[Exercise aim]
What is needed is an exact reproduction of the lines in the records below, starting at the line with "Given: Collapse the foreach block on line 11" and ending at the line with "The height and", both included, and nothing else; pictures stay out.

[Material to process]
::::::

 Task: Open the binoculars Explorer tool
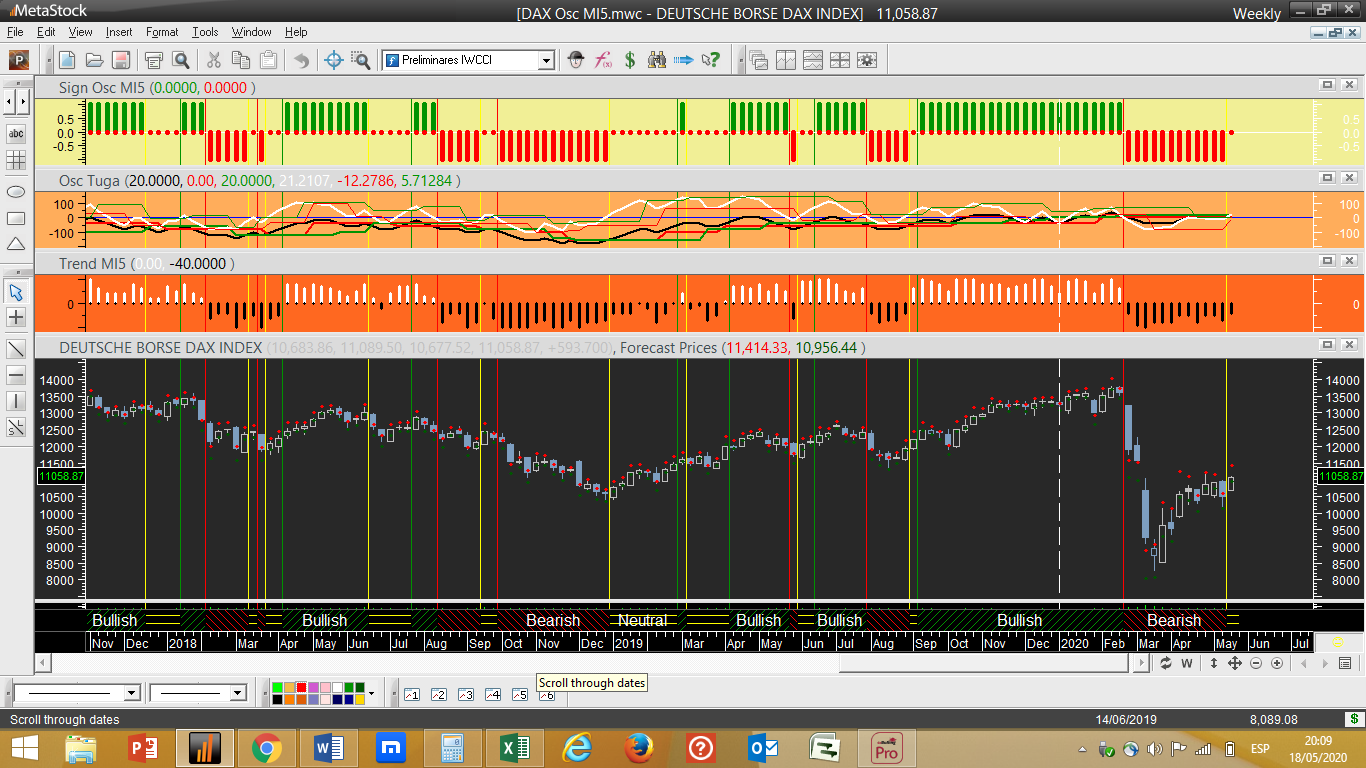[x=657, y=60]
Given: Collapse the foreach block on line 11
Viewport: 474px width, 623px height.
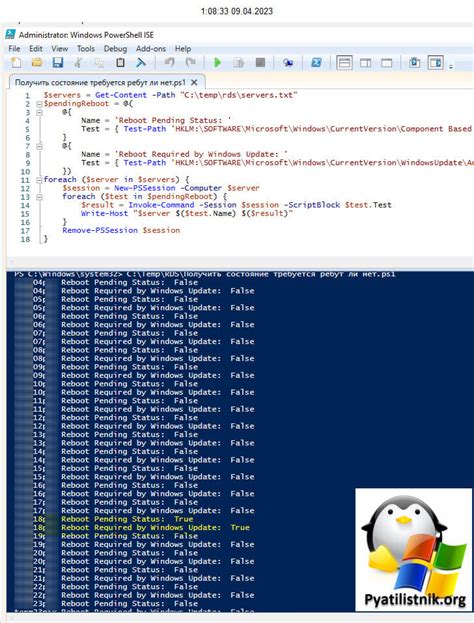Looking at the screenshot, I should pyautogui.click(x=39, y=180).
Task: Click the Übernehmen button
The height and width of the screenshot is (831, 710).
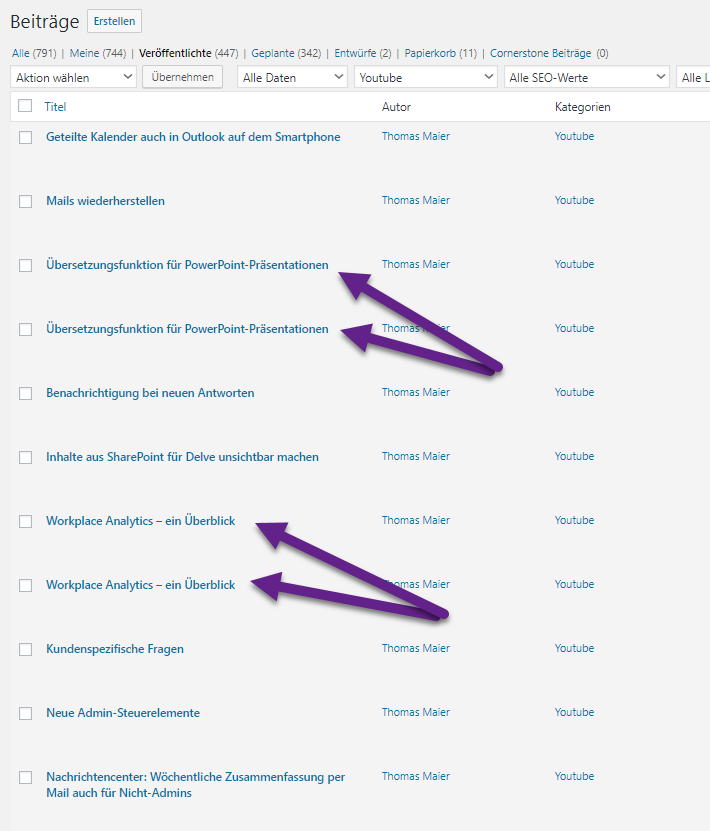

::::::

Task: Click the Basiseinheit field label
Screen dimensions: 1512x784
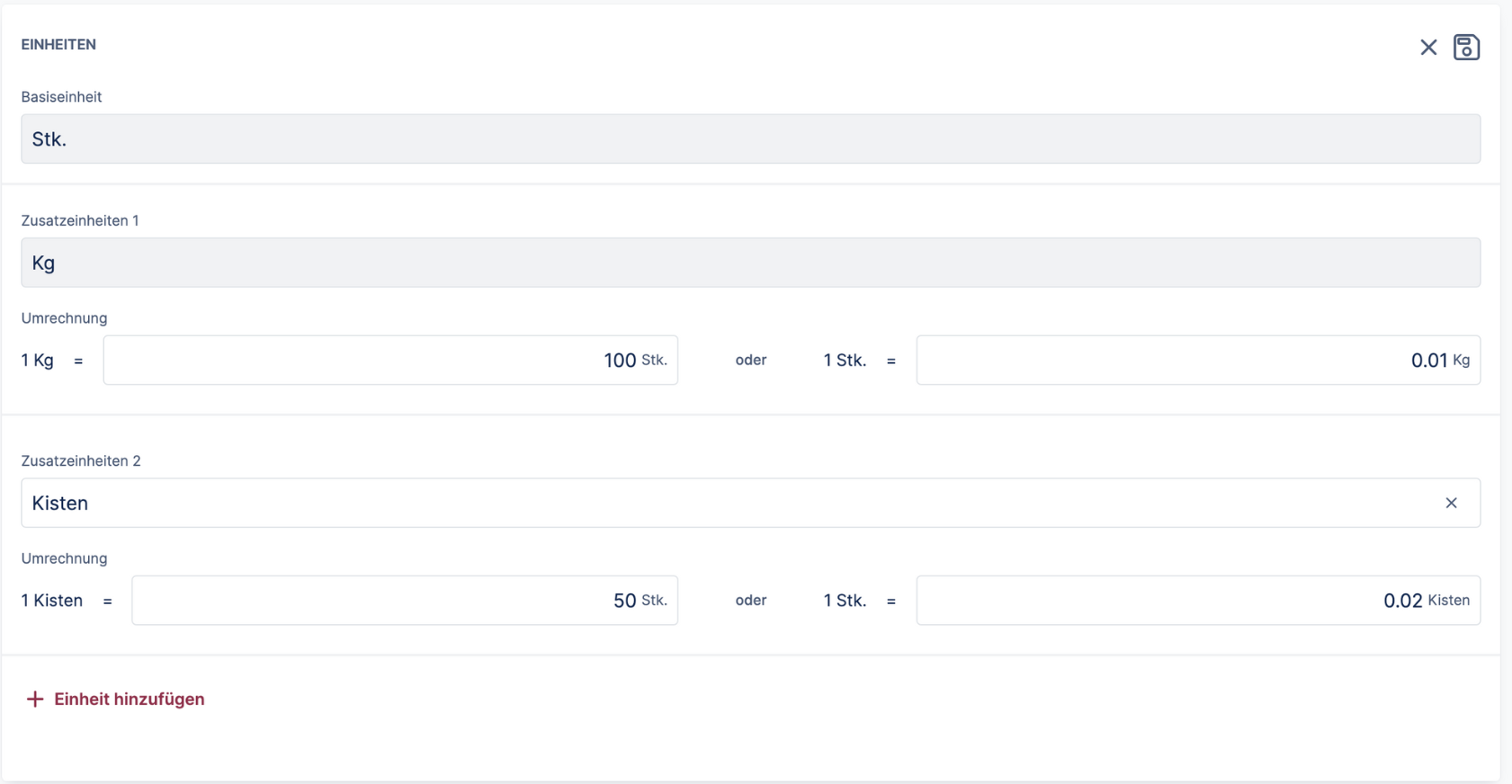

::::::

[Answer to the problem]
Given: Collapse the foreach block on line 11
Viewport: 474px width, 623px height.
Looking at the screenshot, I should pyautogui.click(x=39, y=180).
Task: Click the Übernehmen button
The height and width of the screenshot is (831, 710).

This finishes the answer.